Beursschouwburg

Une nuit de novembre 95, le responsable de la sécurité du Beursschouwburg, rue Orts à Bruxelles, assiste à une agression qui se déroule à quelque mètres de là. Alors qu'il tente d'aider la victime, il reçoit trois coups de couteau dans l'estomac.

Cette relation de l'événement pourrait être celle d'un fait-divers journalistique.

Pour les animateurs du Beursschouwburg, ce qui s'est passé cette nuit-là, a déterminé une crise morale importante et une réflexion sur la responsabilité d'attirer des gens au centre-ville, fût ce pour des événements culturels.

Le Beursschouwburg qui, au départ était un théâtre flamand, point, a progressivement diversifié ses activités dans un esprit d'ouverture multiculturelle, jusqu'à constituer aujourd'hui ce que l'on pourrait appeler un haut lieu de résistance à la morosité ambiante.

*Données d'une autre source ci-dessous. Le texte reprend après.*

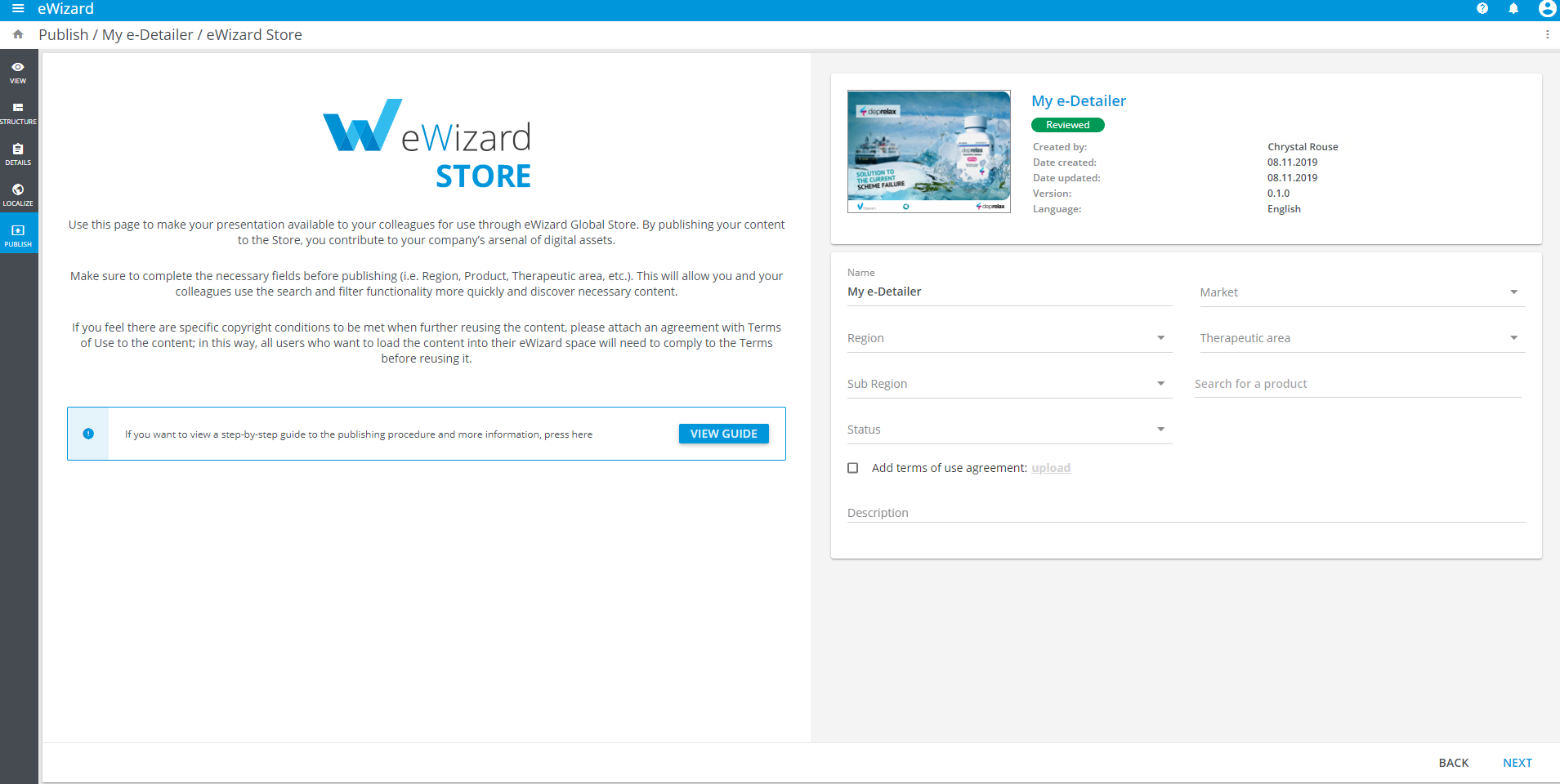The image size is (1560, 784).
Task: Open the Localize sidebar section
Action: pos(18,194)
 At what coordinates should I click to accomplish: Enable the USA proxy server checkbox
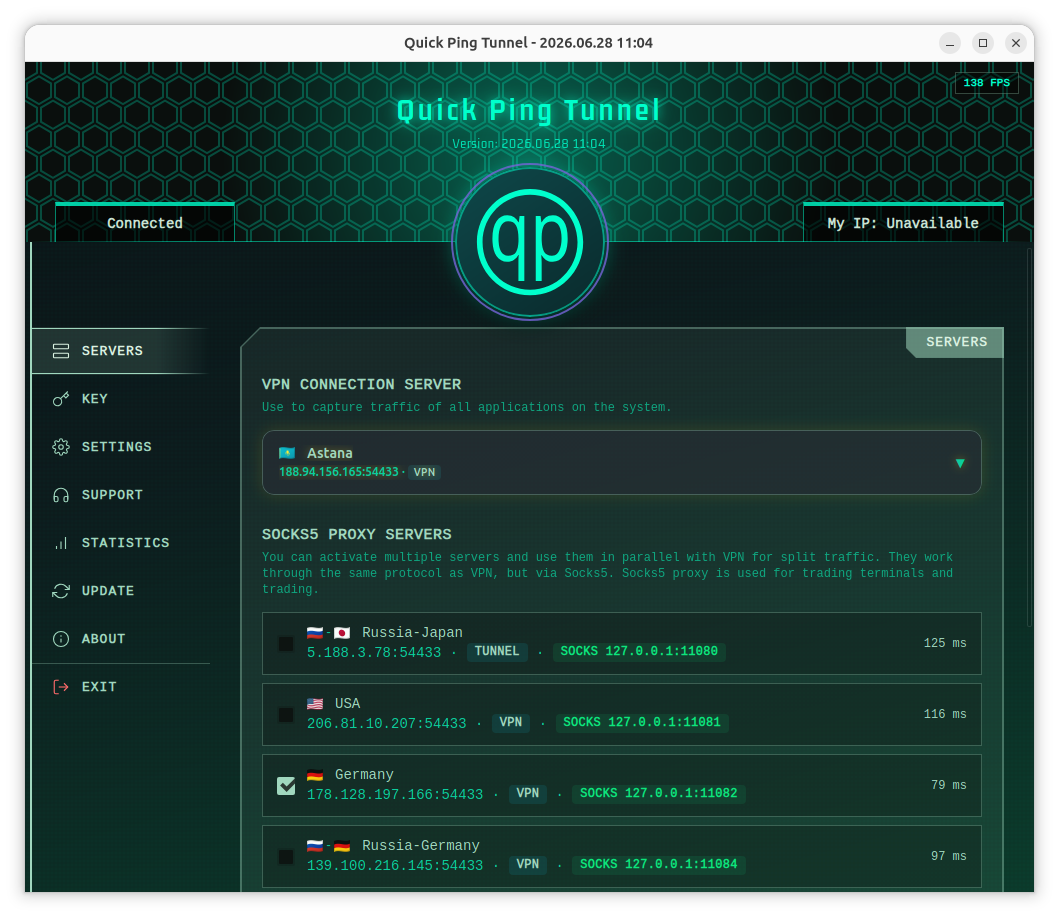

Le quartier de son implantation est on ne peut plus diversifié: sur l'ancien axe historique qui joignait la Bourse (centre financier) et la Porte de Flandre (port de Bruxelles), il est désormais entouré de boutiques branchées, de luxe, alors que 300 mètres plus loin vivent des gens dont la situation sociale est difficile.

Cette situation particulière constitue un privilège pour les animateurs du Beurs, qui peuvent toucher un public diversifié, tout en s'impliquant dans des actions concertées avec la population du quartier.

C'est ainsi, qu'outre son café, ses concerts, ses expositions et ses autres activités artistiques régulières, le Beurs est à l'origine de "Bruxelles, ville ouverte", un mouvement d'action contre la dégradation du tissu socio-urbain et la spéculation immobilière dans le centre ville.

L'opération "Pied-de-biche", par exemple, a conduit à l'occupation de l'hôtel Central, qui après des années d'abandon était en train de devenir un des nombreux chancres urbains de la "capitale de l'Europe".

Une autre opération se déroule aujourd'hui qui vise à contrarier la mort du quartier du boulevard Jacqmain et qui consiste en la réalisation d'un potager expérimental, dans l'idée que si les propriétaires, pour des raisons spéculatives, n'entretiennent pas leurs biens, on ne peut pas empêcher les habitants de la ville d'en prendre soin.

Tout cela n'empêche pas le Beursschouwburg d'exercer ses fonctions culturelles, en exposant par exemple, les photos de Marie-Françoise Plissart sur le centre "Martini", qui par certains aspects et quoiqu'on pense de son architecture contestable, est proche du Beurs, puisqu'il est le premier bâtiment de Bruxelles à avoir réuni des fonctions diverses: commerciales, habitations privées et activités culturelles (Théâtre National).

D'autre part, en ce mois de mai finissant, le Beurs abrite le quartier général du KunstenFestival des Arts qui lui aussi a l'ambition d'offrir un refuge aux sans-abri de la culture.